Ultimately, this back and forth misses the actual reason EU countries are overwhelmingly friendlier to the U.S. than to Russia. One is a highly flawed hegemonic empire with a history of ill advised military adventurism and, crucially, a high standard of living. The other is a crumbling kleptocracy with a low standard of living and a myriad of social problems. If you have to choose one, it's not a hard choice at all. Comparisons of atrocities conducted on the other side of the world don't really enter into it for most people.

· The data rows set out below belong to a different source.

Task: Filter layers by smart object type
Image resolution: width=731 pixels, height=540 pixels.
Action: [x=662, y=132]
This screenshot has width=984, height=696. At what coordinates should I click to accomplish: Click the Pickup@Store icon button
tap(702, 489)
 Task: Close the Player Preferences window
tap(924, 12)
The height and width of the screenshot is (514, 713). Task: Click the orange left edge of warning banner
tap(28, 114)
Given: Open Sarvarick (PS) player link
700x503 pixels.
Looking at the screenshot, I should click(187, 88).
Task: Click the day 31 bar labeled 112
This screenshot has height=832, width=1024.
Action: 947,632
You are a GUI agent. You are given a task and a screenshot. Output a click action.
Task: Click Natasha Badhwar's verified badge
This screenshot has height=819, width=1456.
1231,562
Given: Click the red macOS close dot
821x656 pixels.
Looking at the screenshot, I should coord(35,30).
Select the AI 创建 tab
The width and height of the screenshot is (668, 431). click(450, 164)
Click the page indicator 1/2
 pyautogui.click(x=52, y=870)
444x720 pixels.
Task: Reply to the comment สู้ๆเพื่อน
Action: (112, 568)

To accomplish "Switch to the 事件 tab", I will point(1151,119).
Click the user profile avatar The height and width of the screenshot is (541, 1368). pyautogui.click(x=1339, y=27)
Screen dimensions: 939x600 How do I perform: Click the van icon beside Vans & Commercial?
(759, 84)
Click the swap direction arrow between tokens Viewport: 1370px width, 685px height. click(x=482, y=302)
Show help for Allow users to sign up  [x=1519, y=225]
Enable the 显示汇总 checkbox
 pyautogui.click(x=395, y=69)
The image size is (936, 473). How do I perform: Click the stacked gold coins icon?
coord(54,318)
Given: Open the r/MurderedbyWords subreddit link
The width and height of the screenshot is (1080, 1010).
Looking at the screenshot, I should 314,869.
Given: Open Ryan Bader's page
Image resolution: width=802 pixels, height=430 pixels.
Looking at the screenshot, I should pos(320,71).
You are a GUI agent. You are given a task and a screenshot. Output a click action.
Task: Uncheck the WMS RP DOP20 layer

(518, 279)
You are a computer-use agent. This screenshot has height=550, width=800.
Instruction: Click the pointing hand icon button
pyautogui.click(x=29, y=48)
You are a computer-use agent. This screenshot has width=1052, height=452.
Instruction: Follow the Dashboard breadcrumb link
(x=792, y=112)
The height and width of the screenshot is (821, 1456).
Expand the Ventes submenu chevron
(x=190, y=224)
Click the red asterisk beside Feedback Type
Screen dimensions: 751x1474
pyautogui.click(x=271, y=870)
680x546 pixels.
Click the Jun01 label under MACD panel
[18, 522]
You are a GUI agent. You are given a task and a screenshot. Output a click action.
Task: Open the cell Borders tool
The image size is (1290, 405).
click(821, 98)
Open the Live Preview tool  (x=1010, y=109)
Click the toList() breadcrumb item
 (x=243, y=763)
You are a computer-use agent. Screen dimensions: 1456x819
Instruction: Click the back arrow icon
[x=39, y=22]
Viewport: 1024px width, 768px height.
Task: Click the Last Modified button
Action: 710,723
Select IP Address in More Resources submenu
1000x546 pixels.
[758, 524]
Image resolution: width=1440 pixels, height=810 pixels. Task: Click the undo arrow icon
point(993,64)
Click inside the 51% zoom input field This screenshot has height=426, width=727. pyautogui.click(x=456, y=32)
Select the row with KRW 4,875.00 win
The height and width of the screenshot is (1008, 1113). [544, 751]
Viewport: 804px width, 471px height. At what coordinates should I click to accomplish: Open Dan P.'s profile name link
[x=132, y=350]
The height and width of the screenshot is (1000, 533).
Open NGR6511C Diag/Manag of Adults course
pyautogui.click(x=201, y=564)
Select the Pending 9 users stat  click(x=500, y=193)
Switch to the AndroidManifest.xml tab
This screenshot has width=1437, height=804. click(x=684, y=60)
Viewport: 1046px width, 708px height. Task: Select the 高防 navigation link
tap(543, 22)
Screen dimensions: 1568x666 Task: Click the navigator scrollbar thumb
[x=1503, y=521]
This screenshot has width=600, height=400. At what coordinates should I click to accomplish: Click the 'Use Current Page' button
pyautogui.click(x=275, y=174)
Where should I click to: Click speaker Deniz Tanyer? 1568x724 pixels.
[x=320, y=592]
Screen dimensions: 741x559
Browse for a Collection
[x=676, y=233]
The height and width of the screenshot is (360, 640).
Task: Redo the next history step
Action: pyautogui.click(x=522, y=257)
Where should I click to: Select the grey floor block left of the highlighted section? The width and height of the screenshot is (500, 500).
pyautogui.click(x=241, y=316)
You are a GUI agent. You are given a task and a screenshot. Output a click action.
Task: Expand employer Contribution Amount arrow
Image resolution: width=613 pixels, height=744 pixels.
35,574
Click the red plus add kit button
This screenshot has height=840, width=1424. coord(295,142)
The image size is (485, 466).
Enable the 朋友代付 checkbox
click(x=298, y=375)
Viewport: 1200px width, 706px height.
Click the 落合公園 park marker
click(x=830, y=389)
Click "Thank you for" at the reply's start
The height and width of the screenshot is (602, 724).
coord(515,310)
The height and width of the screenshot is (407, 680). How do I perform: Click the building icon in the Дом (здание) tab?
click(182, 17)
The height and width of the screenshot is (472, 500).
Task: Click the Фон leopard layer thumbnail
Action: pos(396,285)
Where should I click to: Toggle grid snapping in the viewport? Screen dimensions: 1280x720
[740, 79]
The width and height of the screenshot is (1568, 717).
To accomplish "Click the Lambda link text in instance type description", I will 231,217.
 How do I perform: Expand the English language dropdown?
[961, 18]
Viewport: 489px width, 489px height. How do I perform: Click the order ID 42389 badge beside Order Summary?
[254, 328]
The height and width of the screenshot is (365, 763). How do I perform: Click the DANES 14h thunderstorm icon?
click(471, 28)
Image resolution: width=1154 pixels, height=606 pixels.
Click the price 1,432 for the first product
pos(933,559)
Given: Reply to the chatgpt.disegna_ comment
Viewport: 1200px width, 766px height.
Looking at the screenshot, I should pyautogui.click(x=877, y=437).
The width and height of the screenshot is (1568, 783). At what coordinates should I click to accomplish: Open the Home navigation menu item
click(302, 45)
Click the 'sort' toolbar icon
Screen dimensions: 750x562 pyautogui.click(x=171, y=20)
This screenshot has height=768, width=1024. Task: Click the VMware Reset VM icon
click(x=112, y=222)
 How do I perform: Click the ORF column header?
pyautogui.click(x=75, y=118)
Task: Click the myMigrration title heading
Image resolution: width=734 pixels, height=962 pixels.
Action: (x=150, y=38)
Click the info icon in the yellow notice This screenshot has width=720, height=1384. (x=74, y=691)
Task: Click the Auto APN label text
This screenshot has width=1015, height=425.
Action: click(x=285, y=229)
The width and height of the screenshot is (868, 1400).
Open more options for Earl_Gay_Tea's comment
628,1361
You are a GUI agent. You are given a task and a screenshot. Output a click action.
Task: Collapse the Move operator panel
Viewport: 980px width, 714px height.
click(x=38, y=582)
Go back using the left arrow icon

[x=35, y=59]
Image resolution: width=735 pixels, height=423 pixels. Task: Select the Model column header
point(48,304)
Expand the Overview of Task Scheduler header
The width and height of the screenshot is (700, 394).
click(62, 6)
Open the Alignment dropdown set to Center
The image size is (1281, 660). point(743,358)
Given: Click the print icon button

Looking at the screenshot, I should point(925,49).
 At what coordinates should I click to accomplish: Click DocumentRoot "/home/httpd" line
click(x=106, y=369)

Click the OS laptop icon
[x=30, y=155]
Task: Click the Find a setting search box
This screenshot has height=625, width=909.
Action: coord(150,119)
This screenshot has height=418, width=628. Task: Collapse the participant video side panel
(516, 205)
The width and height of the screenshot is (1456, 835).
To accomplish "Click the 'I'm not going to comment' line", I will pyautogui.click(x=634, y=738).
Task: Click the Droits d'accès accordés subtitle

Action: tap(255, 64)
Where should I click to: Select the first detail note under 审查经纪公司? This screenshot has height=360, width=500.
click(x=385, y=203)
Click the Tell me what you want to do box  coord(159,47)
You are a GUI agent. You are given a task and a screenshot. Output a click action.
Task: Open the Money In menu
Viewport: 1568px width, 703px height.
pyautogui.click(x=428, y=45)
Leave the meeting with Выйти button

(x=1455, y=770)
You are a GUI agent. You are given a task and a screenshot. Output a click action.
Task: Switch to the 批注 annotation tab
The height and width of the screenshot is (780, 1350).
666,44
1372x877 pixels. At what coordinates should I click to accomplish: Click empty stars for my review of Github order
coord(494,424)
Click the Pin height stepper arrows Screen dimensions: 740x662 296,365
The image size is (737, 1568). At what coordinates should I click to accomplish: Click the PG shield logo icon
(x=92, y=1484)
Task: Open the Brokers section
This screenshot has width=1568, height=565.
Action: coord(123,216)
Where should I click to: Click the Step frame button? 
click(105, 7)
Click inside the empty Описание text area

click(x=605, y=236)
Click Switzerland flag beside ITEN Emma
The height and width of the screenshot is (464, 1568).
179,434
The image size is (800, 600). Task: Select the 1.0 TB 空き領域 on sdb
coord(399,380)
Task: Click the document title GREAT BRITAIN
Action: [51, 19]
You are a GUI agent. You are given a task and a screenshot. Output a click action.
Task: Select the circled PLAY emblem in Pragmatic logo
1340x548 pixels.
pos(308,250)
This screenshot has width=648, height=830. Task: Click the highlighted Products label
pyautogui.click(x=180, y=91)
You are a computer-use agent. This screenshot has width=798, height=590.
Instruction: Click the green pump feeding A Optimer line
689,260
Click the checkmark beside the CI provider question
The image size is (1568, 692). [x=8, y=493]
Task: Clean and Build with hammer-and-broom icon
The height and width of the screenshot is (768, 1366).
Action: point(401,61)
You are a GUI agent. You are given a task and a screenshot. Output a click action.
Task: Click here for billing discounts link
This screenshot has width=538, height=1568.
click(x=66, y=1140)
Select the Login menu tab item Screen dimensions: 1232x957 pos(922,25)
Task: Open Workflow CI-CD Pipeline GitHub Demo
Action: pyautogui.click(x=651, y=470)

EDIT: By the way, since you took issue with my "geographical malady" phrasing and seem to think I'm defending the U.S. in some way - I also think it's a geographical malady to be a small country on the doorstep of the U.S. Virtually the entire region of Central America serves as a poignant example of that. Being a tiny country on the doorstep of a powerful empire is just a tough place to be, and Eastern European countries are lucky that they can use U.S. influence as a counterweight to Russia and thereby eke out a measure of independence. Others don't have that luxury.
And before that you said that the US is 'splendid' compared to Russia.
"because they perceive Russia as a threat."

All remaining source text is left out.